Reported by Thomas Keller, Mar 8, 2011
A regression originating from commit 336faa4503 breaks some commit views for the monotone backend (for interested parties, monotone commit 3d96895e9ff2ea7d2eaa5ad2c46f60cfbf146461). The issue is that the parser won't recognize any next file diff in a multi-file diff output as long as the variable $indiff stays `true`. Reverting the previously mentioned change fixes the issue for mtn, but possibly breaks again with svn. Maybe we should rework the parser to ultimatively recognize "+++" as start of a new file diff and not any of the ever-changing header lines of all the different SCMs. And we should really add some unit tests for the parser to ensure we do not break with any SCM's diff output again in the future.
Comment 1 by Patrick Georgi, Mar 8, 2011
Attached patch is a rewrite of the diff parser.
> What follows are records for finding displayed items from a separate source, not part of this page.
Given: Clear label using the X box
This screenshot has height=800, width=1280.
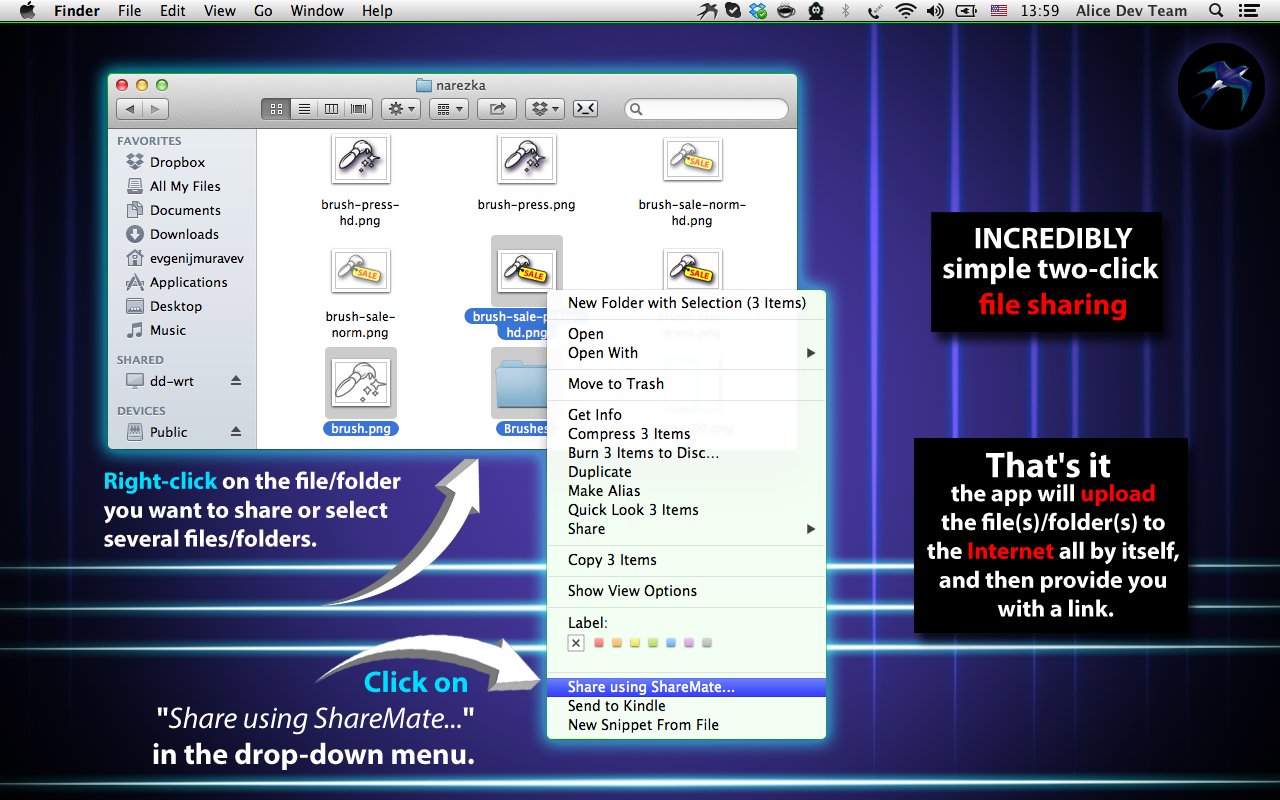Looking at the screenshot, I should click(576, 643).
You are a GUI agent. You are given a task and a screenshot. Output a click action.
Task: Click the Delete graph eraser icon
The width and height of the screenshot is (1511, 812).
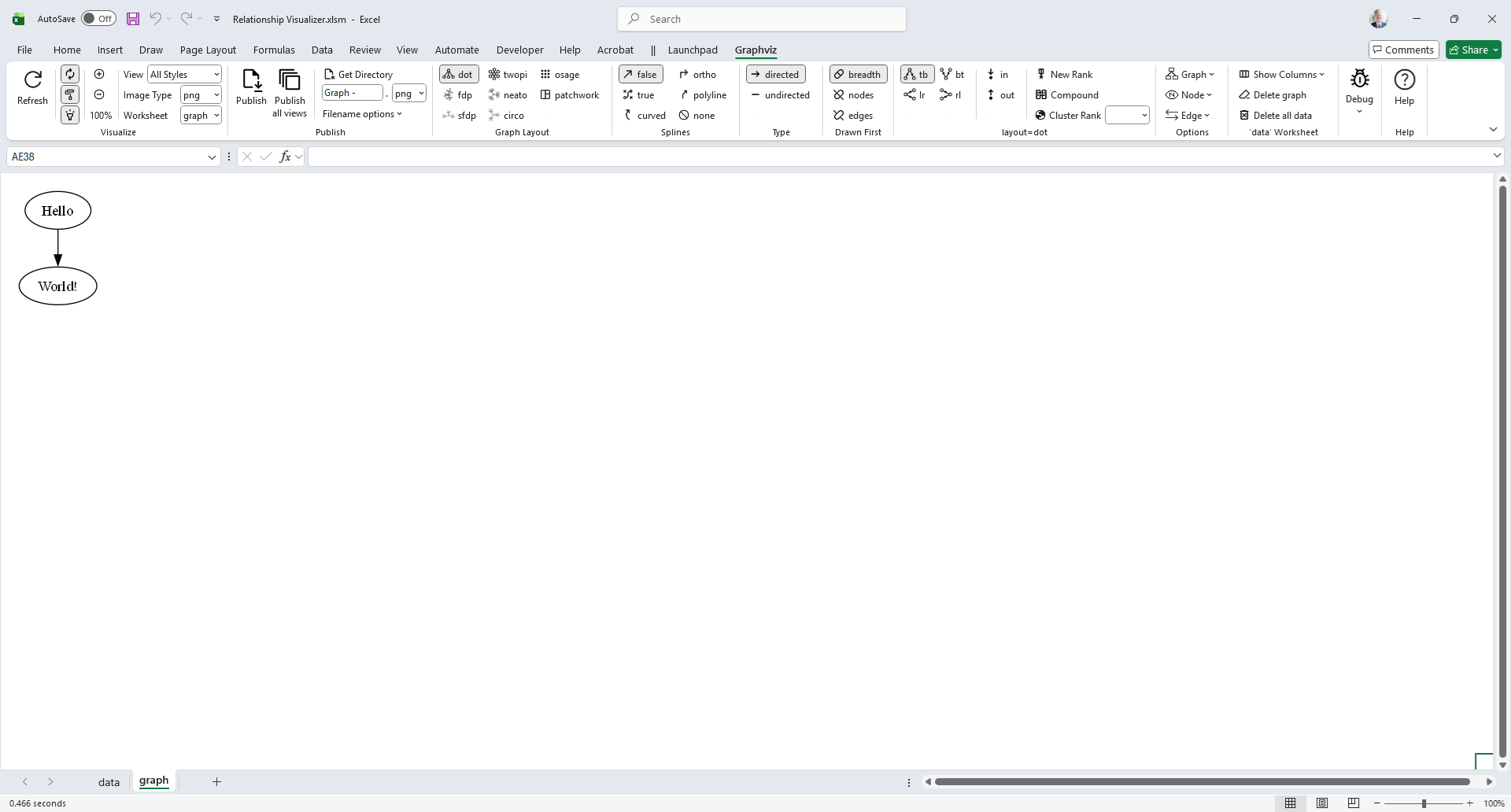point(1244,95)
It parses diffs more directly: 1. skip non-diff data 2. read header (--- and +++ lines) 2a. if header malformed, go to 1 3. while hunk header is at the current position, parse chunk 3a. if hunk malformed, try if a new hunk starts at the current location 4. go to 1 So it tries to be robust in light of misformatted diffs, but I didn't test that yet. For common errors (eg. extra newlines in the text) it will drop some hunks that it could recover with some extra complexity, but the patch would be broken regardless. Tested with a couple of mtn and git repos, but I don't have svn or hg around for testing.
Comment 2 by Patrick Georgi, Mar 8, 2011
Actually, I found an svn repo - looks good. So only mercurial is still untested.
Comment 3 by Thomas Keller, Mar 9, 2011
We definitely need more tests for this change. There is at least one cornercase I found where the hunk parser will fail - for single line adds / deletes. GNU diff leaves ",1" optional, so lines like "@@ -l -l,s @@" or "@@ -l,s -l @@" are valid and must be parsable as well. In fact, if you create a new single line file in monotone and add it, it will return you such a hunk. Other than that very good work. To get this into 1.1 we just need more confidence that it really works for at least all the cases it worked previously :)
Comment 4 by Thomas Keller, Mar 9, 2011
...and of course I meant "@@ -l +l,s @@" and "@@ -l,s +l @@" Sorry for the noise.
Comment 5 by Patrick Georgi, Mar 9, 2011
Ah, wasn't aware of that quirk - the new patch has support for it. I tested the issue with an ad-hoc test suite, but that requires more work before it's ready for public consumption.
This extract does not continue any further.